What is RESOURCE_GOVERNOR_IDLE and why you should not ignore it completely

If you have query that runs slow, would you believe it if I tell you that you instructed SQL Server to do so?  This can happen with Resource Governor.

My colleague Bob Dorr has written a great blog about Resource Governor CPU cap titled “Capping CPU using Resource Governor – The Concurrency Mathematics”.

Today,, I will explore a customer scenario related to this topic.
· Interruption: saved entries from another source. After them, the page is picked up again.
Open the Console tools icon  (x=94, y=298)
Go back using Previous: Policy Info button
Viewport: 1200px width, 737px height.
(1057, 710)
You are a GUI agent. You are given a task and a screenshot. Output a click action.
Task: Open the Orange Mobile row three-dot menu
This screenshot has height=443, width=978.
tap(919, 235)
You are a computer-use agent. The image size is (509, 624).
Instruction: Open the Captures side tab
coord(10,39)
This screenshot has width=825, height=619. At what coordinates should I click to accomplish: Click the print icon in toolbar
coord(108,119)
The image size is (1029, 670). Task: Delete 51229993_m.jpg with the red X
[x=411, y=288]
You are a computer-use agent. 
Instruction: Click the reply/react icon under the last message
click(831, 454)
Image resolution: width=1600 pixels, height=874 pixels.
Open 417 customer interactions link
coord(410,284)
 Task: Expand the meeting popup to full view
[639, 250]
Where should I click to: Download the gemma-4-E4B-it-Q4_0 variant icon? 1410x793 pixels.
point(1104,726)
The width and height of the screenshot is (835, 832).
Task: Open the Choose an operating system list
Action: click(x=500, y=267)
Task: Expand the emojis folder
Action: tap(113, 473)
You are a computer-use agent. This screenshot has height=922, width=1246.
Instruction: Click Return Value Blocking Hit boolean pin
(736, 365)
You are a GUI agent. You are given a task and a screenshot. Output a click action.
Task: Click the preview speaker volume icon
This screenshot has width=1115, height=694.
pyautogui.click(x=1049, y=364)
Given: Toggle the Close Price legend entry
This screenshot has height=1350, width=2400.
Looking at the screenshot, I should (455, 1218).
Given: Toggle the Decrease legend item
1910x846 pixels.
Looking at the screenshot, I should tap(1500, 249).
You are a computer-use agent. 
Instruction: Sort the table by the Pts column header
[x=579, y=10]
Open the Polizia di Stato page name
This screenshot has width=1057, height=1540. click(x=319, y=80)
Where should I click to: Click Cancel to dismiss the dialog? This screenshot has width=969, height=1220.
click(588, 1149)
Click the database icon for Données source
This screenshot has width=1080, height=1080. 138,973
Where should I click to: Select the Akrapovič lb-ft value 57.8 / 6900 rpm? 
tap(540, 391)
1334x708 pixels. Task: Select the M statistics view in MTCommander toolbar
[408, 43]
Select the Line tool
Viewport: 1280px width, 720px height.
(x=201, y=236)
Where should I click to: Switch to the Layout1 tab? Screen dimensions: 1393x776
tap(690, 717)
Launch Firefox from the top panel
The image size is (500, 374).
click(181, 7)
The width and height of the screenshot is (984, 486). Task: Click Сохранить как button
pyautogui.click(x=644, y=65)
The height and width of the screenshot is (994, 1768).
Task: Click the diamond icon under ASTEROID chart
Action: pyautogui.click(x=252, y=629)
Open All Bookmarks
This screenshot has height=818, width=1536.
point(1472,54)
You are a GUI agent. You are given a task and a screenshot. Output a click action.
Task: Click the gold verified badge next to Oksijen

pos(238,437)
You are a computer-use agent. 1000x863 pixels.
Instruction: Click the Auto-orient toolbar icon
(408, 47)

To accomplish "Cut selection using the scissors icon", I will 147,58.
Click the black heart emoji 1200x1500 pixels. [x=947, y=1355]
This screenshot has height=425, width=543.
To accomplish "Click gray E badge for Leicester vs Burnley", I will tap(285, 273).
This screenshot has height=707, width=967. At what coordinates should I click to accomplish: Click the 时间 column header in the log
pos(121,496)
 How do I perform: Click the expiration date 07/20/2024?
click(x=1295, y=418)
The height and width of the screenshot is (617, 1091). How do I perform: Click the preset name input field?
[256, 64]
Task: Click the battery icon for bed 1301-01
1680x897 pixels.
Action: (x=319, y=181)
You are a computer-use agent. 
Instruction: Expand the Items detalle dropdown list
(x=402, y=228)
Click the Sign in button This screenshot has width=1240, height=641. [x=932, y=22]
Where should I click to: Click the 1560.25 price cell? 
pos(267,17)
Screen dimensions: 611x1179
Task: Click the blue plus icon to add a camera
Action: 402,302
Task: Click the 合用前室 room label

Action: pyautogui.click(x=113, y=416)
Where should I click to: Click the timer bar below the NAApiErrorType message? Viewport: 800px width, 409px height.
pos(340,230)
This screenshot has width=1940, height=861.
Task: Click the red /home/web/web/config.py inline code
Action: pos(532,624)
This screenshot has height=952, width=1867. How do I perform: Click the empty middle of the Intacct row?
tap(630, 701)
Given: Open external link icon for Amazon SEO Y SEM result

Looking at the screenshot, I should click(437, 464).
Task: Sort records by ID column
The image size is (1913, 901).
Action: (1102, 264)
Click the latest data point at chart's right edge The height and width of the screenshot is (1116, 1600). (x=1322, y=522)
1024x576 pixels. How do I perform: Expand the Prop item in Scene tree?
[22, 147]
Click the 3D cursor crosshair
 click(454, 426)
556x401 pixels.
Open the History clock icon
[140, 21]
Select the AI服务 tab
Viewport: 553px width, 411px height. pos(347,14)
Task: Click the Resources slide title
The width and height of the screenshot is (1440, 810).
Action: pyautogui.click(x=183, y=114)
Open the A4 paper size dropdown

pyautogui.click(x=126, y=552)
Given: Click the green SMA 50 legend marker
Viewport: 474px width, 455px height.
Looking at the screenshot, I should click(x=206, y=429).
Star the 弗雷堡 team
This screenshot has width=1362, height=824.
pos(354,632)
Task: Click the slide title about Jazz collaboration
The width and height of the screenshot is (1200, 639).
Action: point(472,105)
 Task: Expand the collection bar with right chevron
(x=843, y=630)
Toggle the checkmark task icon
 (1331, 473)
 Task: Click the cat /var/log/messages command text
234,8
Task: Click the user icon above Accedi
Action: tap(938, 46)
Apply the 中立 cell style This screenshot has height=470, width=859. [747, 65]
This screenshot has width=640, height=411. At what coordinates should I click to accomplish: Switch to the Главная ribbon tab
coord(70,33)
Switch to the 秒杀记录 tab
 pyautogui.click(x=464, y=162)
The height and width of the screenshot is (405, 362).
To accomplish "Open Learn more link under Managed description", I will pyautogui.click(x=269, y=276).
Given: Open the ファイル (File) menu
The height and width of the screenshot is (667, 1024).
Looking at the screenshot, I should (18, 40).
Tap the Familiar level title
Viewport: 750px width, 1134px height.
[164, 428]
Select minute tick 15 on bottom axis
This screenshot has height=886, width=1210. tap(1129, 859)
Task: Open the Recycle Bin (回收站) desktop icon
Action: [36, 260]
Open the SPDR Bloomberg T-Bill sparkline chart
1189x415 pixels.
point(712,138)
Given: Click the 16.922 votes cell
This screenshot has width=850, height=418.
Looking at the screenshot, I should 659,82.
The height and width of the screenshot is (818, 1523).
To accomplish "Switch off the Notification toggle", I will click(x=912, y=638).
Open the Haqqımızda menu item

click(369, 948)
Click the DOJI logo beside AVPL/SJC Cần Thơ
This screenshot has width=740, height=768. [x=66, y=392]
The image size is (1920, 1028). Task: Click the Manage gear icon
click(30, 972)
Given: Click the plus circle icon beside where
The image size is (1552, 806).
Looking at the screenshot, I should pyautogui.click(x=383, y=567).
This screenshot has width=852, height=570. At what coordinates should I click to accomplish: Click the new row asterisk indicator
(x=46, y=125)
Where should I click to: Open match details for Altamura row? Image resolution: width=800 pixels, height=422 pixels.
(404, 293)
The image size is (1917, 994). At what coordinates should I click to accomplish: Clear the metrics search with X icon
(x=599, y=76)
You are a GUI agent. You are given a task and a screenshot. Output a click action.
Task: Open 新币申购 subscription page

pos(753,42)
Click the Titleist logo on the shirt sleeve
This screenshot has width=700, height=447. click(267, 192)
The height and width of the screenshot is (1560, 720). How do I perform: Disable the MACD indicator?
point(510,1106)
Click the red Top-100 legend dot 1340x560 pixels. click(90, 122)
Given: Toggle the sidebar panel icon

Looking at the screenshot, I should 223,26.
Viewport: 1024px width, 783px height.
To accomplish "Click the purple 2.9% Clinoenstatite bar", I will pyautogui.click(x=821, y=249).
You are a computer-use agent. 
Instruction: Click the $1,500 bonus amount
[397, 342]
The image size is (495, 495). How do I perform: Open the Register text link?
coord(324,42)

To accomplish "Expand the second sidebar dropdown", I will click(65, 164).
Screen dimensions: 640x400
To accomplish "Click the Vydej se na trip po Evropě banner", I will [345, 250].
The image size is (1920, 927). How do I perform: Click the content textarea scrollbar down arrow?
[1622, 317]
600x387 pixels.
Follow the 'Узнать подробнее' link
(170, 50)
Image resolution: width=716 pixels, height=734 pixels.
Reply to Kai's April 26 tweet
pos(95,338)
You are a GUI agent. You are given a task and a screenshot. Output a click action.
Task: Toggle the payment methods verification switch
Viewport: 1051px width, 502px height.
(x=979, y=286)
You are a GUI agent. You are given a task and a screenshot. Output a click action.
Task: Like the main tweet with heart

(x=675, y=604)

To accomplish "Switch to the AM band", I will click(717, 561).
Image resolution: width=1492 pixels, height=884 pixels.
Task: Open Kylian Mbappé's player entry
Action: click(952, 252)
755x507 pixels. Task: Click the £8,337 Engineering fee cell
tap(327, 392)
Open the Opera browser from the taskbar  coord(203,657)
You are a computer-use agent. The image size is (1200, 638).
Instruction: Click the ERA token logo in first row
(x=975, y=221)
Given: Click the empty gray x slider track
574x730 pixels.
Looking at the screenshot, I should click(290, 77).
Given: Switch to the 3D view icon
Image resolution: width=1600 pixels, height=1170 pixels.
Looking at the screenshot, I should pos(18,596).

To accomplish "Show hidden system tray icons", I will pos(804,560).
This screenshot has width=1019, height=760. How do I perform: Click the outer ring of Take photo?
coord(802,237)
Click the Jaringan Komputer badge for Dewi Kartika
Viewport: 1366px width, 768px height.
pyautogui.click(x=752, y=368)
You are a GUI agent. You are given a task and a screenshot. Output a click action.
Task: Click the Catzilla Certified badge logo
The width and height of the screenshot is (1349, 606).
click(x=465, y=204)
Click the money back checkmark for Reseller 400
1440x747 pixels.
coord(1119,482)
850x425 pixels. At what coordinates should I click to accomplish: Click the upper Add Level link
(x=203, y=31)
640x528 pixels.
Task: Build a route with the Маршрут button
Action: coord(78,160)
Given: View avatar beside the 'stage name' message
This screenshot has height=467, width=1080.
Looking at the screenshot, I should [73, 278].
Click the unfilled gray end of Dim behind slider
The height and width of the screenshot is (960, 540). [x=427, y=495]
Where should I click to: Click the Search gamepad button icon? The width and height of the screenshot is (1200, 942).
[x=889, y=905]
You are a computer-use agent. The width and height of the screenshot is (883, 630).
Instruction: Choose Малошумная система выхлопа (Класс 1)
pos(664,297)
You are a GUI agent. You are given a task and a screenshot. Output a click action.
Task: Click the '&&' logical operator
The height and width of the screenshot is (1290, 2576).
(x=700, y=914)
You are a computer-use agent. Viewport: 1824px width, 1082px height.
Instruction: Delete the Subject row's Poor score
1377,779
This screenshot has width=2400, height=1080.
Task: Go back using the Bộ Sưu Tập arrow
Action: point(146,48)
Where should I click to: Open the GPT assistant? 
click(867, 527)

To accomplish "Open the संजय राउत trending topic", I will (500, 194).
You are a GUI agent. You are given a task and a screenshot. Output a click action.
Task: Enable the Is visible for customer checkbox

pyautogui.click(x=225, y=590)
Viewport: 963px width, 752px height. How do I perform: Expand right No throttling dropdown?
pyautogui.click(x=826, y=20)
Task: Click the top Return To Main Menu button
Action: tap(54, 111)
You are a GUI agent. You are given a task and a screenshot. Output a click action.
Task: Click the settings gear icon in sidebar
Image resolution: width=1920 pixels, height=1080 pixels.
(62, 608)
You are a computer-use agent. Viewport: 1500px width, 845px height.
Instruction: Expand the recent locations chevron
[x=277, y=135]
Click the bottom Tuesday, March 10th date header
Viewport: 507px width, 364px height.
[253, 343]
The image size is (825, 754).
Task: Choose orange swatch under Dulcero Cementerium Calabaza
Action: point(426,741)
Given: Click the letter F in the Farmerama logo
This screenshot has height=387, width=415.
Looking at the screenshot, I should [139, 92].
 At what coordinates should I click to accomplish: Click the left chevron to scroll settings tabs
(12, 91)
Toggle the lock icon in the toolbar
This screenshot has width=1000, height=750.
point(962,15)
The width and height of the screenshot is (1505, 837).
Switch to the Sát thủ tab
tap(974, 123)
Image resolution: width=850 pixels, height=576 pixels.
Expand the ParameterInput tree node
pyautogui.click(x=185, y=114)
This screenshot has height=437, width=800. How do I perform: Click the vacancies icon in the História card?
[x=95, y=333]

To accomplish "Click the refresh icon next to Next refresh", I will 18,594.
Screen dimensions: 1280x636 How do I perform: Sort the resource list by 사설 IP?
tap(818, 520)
We have had a customer who complained that their queries ran slow.  Our support captured data and noticed that wait type “RESOURCE_GOVERNOR_IDLE” was very high.   Below is SQL Nexus Bottleneck Analysis report.

image

My initial thought was that this should be ignorable. We have many wait types that are used for idle threads for many different queues when queues are empty.   This must be one of those.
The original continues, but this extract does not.